A second viewership bump in the road may be the habit of viewing content on a computer or portable device versus the television.

The BBC's most recent numbers show that 85% of all requests for catch-up services still come from the laptop or desktop user, with an additional 13% of all views coming from the Apple iPhone, iPod touch, and Sony PS3 portable gaming device.

In Canada, the Rogers service may allow those disenfranchised from the television to still watch their favorite content.

"It will also be a huge hit with kids," said Mudhar, in a somewhat tongue-in-cheek comment, "who have lost control of the remote in the living room but wield absolute power over the family computer."

Another issue at hand is the disconnect between offline on-demand services and online catch-up content availability. Mudhar points out that the Rogers service does not directly correlate to offline on-demand viewing.

"Rogers On Demand Online is a nice-to-have addition as opposed to something revolutionary," said Mudhar. "Strangely, the selection does not even match what's available on the Rogers on Demand service on my digital cable, which has up to now been my I-missed-an-episode fail-safe for when my personal video recorder screws up."
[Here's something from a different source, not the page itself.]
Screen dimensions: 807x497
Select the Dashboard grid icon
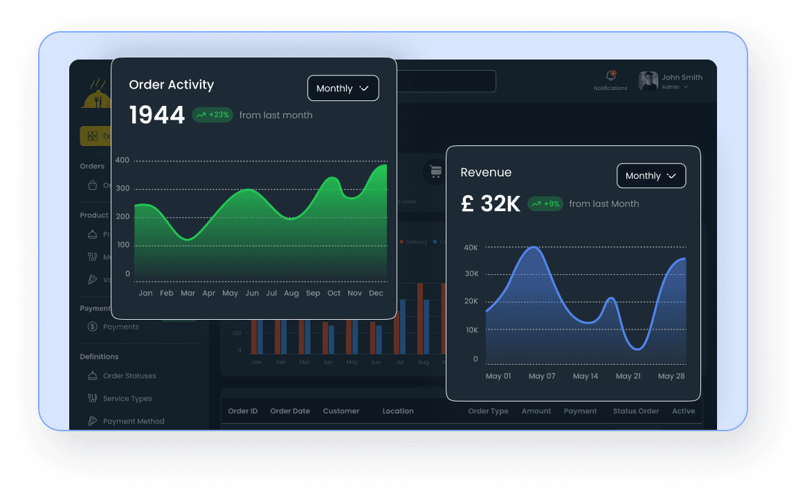[92, 136]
Mudhar goes on to say that the true success test of a new service is whether or not it makes one change their viewing habits, and this may account for the biggest disconnect between viewership in services who differentiate content available online versus content available offline.

As a potential harbinger of this last trend, it's interesting to note that a recent drop in prime-time viewership for one of the big three broadcasters in the U.S., NBC, has not necessarily equated to an abandonment of broadcast content.

According to a recent Nielsen ratings report, NBC's 10 pm prime-time slot, which now features The Jay Leno Show five nights per week, has lost an average of 1.8 household ratings points.

"At the same time, DVR usage—which is also measured by Nielsen—is up by 1.4 points in that hour," a recent AP story noted.

Rival broadcasters attempted to capitalize on NBC's decision to move away from drama in the 10 p.m. slot, including CBS, which moved a hit series into the same slot one night a week. Yet rivals were unable to pick up all, or even a majority of, the viewers that NBC lost.

"The DVR phenomenon is a little bit higher than we thought," CBS's David Poltrack, the network's chief research executive, told the Associated Press.

Poltrack went on point out a growing trend in offline catch-up scenarios.

"Many people watching CSI: Crime Scene Investigation on CBS at 9 p.m. Thursdays will simultaneously record ABC's Grey's Anatomy and then watch the medical soap an hour later, during the 10 p.m. slot," Poltrack said.

"One casualty of growing DVR usage is that Friday nights," the AP article stated. "Fridays are becoming a TV wasteland because so many people are catching up on programs they missed during the week."

The trend to watch, then, may be that offline DVR viewing continues to rise, until such a time as "TV Everywhere" really is everywhere.

[Update: Nielsen announced on December 7, 2009, that DVR and online usage continues to grow. More details are available at Tim Siglin's Workflowed blog.]